A Patente em cena na Casa de Teatro de Sintra

“D’Andrea – Quer que eu lhe diga que acredito? Então digo-lhe que acredito! Está bem?

 

Chiarchiaro – Não, senhor! O senhor tem motivos para acreditar de verdade. De ver-da-de! E deve demonstrá-lo, instruindo o processo!”

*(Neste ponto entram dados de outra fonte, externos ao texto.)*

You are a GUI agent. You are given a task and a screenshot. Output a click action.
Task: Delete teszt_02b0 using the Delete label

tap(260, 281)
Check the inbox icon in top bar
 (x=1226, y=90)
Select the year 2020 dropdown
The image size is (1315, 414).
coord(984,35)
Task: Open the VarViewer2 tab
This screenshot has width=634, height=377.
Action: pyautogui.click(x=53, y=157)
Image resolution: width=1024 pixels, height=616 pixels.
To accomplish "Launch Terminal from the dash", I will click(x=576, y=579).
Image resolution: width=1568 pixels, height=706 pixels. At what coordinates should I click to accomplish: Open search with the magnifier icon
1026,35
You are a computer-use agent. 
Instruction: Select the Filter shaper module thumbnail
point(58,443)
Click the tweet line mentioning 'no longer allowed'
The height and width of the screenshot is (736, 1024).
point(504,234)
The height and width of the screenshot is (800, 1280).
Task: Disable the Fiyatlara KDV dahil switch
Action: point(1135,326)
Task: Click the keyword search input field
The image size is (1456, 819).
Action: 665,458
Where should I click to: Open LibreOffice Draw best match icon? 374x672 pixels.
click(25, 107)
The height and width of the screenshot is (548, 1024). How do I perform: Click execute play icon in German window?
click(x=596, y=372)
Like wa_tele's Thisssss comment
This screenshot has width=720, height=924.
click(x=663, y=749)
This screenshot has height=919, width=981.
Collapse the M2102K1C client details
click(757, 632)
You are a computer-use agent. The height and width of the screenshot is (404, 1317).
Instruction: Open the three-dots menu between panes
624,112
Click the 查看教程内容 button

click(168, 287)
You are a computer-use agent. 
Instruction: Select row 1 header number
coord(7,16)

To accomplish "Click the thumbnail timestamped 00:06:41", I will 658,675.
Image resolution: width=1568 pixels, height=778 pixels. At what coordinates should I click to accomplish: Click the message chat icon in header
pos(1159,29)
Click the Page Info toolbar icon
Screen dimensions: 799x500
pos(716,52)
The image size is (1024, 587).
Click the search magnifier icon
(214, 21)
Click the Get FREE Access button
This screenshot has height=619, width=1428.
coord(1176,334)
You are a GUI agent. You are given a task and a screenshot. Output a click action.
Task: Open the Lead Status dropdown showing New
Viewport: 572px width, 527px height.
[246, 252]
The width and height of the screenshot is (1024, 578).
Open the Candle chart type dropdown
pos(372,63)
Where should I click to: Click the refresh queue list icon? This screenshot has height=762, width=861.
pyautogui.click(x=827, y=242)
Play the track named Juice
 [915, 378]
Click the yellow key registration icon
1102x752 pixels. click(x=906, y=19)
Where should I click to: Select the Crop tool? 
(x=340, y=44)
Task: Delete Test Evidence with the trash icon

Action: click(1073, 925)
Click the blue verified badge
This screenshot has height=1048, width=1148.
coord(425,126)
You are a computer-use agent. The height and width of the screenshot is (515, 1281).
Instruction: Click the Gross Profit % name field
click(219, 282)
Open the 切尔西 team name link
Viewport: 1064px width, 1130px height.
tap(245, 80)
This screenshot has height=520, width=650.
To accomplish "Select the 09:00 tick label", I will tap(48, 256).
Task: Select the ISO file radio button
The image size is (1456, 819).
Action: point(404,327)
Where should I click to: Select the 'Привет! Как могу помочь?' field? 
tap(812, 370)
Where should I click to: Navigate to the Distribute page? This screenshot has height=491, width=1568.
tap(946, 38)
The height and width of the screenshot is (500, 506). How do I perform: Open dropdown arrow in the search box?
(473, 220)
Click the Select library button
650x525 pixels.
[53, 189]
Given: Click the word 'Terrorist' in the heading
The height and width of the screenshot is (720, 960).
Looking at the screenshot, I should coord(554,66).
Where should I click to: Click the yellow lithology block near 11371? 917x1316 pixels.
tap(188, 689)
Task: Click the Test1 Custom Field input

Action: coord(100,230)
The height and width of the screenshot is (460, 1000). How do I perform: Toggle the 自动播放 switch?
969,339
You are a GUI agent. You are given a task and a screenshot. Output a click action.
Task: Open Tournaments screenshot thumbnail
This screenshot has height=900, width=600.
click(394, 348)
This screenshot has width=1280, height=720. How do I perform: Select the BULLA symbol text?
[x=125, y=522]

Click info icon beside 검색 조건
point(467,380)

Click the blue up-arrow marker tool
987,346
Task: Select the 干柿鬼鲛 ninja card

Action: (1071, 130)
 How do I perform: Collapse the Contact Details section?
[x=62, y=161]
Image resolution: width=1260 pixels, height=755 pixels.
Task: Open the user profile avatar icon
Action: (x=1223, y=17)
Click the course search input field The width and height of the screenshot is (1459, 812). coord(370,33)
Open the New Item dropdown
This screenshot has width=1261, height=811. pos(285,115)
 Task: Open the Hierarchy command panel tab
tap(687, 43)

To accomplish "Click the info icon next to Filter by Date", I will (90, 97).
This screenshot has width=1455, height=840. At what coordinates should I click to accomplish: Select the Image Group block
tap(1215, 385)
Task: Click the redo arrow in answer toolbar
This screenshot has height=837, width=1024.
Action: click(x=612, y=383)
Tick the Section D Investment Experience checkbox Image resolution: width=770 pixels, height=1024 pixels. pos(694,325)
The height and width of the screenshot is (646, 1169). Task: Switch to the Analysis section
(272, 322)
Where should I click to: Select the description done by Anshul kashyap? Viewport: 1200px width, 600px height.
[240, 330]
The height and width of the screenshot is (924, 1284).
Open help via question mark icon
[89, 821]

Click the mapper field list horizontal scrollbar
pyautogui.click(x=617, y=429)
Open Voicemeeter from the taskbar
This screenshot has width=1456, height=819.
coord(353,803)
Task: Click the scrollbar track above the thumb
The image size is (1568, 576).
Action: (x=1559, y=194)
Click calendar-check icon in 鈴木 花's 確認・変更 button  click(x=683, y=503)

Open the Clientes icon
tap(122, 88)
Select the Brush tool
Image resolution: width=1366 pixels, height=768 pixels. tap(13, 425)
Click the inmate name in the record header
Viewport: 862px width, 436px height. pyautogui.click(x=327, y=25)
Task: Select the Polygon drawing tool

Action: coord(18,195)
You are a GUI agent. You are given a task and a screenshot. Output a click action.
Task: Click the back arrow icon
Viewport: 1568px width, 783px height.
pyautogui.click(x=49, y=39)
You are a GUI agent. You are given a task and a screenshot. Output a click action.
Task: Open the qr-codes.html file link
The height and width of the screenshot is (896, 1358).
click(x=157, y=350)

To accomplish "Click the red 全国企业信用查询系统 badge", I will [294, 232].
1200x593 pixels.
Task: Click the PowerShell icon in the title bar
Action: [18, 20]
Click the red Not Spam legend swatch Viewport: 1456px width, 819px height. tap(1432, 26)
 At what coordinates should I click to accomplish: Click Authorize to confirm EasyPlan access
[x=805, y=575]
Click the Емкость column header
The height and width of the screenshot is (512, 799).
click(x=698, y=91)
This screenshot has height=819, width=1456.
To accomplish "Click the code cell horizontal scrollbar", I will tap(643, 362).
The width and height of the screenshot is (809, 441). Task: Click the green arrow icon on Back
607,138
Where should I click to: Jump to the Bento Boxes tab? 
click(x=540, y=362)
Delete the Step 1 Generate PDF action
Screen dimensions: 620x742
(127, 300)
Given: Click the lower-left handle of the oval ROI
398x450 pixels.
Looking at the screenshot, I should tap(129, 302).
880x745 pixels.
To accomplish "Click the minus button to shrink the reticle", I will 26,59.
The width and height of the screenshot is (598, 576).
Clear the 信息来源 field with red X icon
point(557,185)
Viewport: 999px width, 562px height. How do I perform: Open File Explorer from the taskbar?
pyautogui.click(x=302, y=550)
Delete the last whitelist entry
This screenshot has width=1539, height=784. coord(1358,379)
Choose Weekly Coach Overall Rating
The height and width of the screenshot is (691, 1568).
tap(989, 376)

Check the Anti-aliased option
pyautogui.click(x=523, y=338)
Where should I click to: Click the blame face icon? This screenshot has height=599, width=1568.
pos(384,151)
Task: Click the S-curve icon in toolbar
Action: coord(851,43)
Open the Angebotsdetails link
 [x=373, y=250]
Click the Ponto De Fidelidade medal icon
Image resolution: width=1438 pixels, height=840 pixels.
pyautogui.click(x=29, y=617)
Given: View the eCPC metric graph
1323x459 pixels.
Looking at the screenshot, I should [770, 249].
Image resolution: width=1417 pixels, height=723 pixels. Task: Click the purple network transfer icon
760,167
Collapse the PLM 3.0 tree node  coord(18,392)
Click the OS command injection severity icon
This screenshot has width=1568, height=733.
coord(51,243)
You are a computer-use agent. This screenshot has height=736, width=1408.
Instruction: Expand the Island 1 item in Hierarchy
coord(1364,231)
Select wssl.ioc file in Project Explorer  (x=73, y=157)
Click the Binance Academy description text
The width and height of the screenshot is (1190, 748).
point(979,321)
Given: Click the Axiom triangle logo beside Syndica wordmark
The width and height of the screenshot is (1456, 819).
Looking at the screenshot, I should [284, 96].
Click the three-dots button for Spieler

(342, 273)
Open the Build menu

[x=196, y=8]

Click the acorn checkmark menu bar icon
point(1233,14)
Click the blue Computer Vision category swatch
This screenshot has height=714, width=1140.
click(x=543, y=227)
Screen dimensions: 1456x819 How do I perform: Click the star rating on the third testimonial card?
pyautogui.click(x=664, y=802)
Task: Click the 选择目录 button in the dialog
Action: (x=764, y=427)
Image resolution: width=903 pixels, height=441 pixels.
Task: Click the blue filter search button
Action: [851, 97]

adaptação de “A patente” de Pirandello

Nas deambulações que tenho feito do Pirandello deparo-me com uma constante busca de verdade nas mentiras que se vão criando à nossa volta. Primeiro a procura da verdade de um homem que entre a consciência de si e a consciência que os outros têm dele, sucumbe ao “grotesco” das “situações criadas”[1] tornando-se um excluído. Depois a busca pessoal de inclusão através de  uma  “patente” que o torna “enquadrado”.

"A Patente"

"A Patente", a partir de Pirandello;65ª produção da Compª de Teatro de Sintra; actores, Alexandra Diogo e Nuno Machado

Exemplificando: não sabemos ao certo se Chiarchiaro é ou não “agoirento” ao ponto de “matar pintassilgos”, sabemos sim que “instruindo o processo” este homem legitima uma possível “mentira” em verdade transformando a adversidade em emancipação – transformando a verdade colectiva na sua própria sobrevivência instituindo uma verdade diferente- a verdade que mentida pode ser verdadeira. Eis o que me parece a tentativa de Pirandello: buscar na “verdade” as “várias verdades” simulando-as, para que o contacto com as mesmas nos faça pelo menos duvidar de nós e tecer de uma forma clara a “multiplicidade” dos sujeitos. Através das “patentes” que “instruímos”  conhecemos (tal como a personagem) “a terrível certeza de que a vida é um fluir constante e não pode deter-se, agarrar-ser, ver-se,(ou) materializar-se (…)”[2]tal qual uma vida feita teatro para contar a própria vida – uma verdade feita mentira para encontrar a própria verdade.

Carla Dias


[1]In prefácio da 1ª edição de “Um, ninguém e cem mil” (Ed. Presença) em que Gisela Moniz descreve que “a ironia (…) permite apreender a dualidade, que molda a reflexão: as situações criadas atingem frequentemente as raias do grotesco, mas a acção dissolvente da ironia abre caminho a um conhecimento mais sólido do ser humano, assim como a uma verdadeira compaixão e ternura por ele.”